### INSTRUCTIONS FOR THE TASK
Leave out the images; return the rest of the data exactly.

═══ EXTRACTED ENTRIES ═══

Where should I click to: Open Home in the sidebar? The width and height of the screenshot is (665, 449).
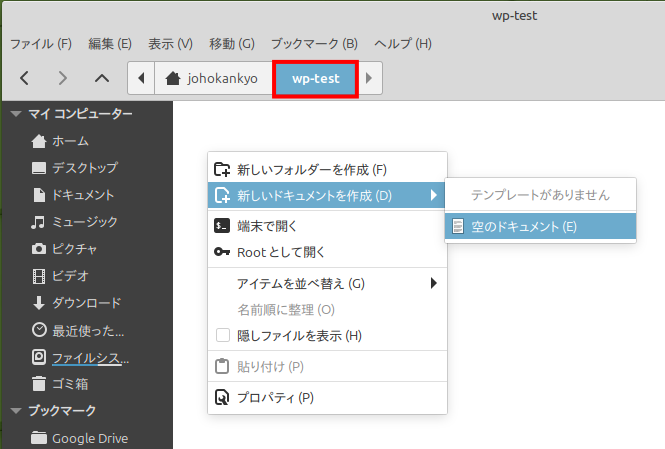point(70,141)
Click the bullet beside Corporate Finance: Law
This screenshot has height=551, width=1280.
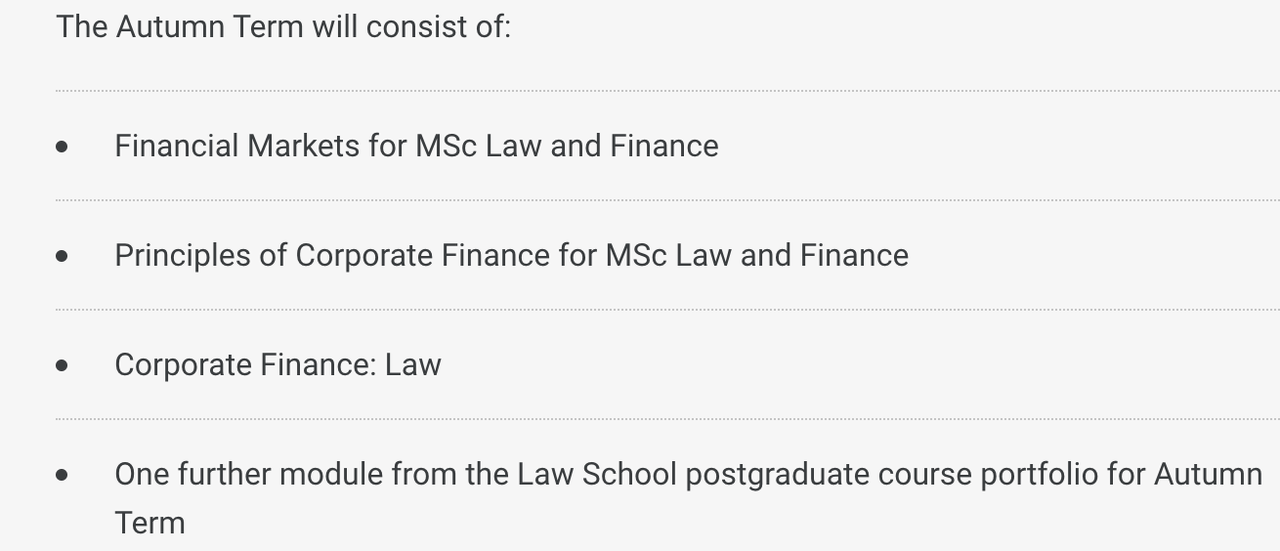(63, 366)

═══

### ANSWER SECTION
Where should I click to: Open Home in the sidebar? The width and height of the screenshot is (665, 449).
point(70,141)
Click the bullet beside Corporate Finance: Law
This screenshot has height=551, width=1280.
(63, 366)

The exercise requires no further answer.